Model Support
Supported models for halo-forge training
halo forge supports various causal language models for code generation training.
Recommended Models
Qwen2.5-Coder Series (Default)
| Model | VRAM Usage | Notes |
|---|---|---|
Qwen/Qwen2.5-Coder-0.5B | ~2 GB | Fast iteration, testing |
Qwen/Qwen2.5-Coder-1.5B | ~4 GB | Good balance |
Qwen/Qwen2.5-Coder-3B | ~8 GB | Recommended for quality |
Qwen/Qwen2.5-Coder-7B | ~14 GB | Best quality, slower |
Qwen2.5-Coder is the default and best-tested model family.
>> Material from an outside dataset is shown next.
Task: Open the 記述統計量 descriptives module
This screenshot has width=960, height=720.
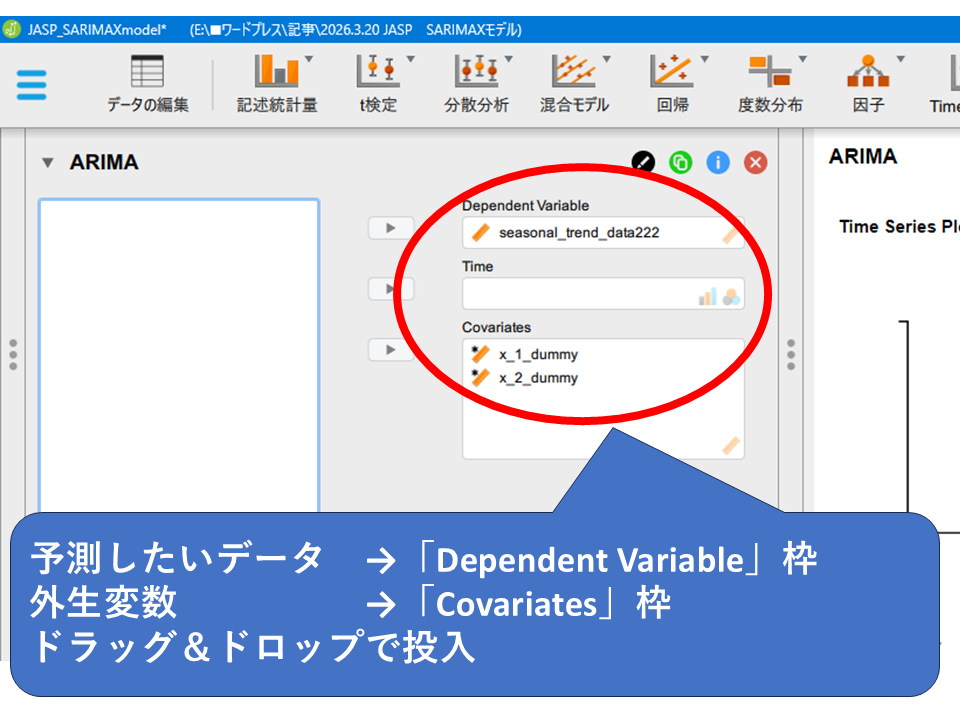Action: (x=277, y=84)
# 3B model (recommended starting point)
halo-forge raft train --model Qwen/Qwen2.5-Coder-3B --prompts data/prompts.jsonl
# 7B model (higher quality)
halo-forge raft train --model Qwen/Qwen2.5-Coder-7B --prompts data/prompts.jsonl
Other Tested Models
| Family | Models | Notes |
|---|---|---|
| DeepSeek-Coder | 1.3B, 6.7B, 33B | Strong code generation |
| CodeLlama | 7B, 13B, 34B | Meta’s code models |
| StarCoder2 | 3B, 7B, 15B | BigCode, multi-language |
Model Selection
By Use Case
| Use Case | Recommended |
|---|---|
| Quick testing | Qwen2.5-Coder-0.5B |
| Development | Qwen2.5-Coder-3B |
| Production | Qwen2.5-Coder-7B |
| Low VRAM (<8GB) | Qwen2.5-Coder-1.5B |
By Available VRAM
| VRAM | Recommended Models |
|---|---|
| 8 GB | 0.5B - 3B |
| 16 GB | Up to 7B |
| 24 GB+ | 7B with larger batches |
| 48 GB+ | 13B - 15B |
| 80 GB+ | 33B+ |
Unified Memory (AMD APUs)
On AMD APUs like Strix Halo with unified memory:
| System RAM | Usable for GPU | Recommended |
|---|---|---|
| 32 GB | ~16 GB | 7B (tight) |
| 64 GB | ~32 GB | 7B with headroom |
| 128 GB | ~80 GB | 13B-33B |
LoRA Configuration
Default LoRA target modules:
target_modules = [
"q_proj", "k_proj", "v_proj", "o_proj", # Attention
"gate_proj", "up_proj", "down_proj" # MLP
]
These work for Qwen and Llama-style models. Adjust for other architectures.
Adding New Models
- Ensure it’s a HuggingFace causal LM (
AutoModelForCausalLM) - Check
trust_remote_code=Truesupport if needed - Verify LoRA target modules match the architecture
- Test with a small prompt set:
halo-forge raft train \
--model YOUR_MODEL \
--prompts data/test_prompts.jsonl \
--cycles 1 \
--output models/test
Known Issues
- DeepSeek-Coder V2: May require specific transformers version
- CodeLlama-34B: Needs multi-GPU or very large VRAM
- Phi models: Different architecture, may need config adjustments
LiquidAI LFM Models
| Model | Status | Notes |
|---|---|---|
| LFM2-1.2B, LFM2.5-1.2B-Base | Supported | Standard CausalLM |
| LFM2.5-VL-1.6B | Unsupported | Custom architecture |
| LFM2.5-Audio-1.5B | Unsupported | Non-standard processor |
For LFM text models, use standard loading. For VLM/Audio benchmarks, use Qwen2-VL or Whisper instead.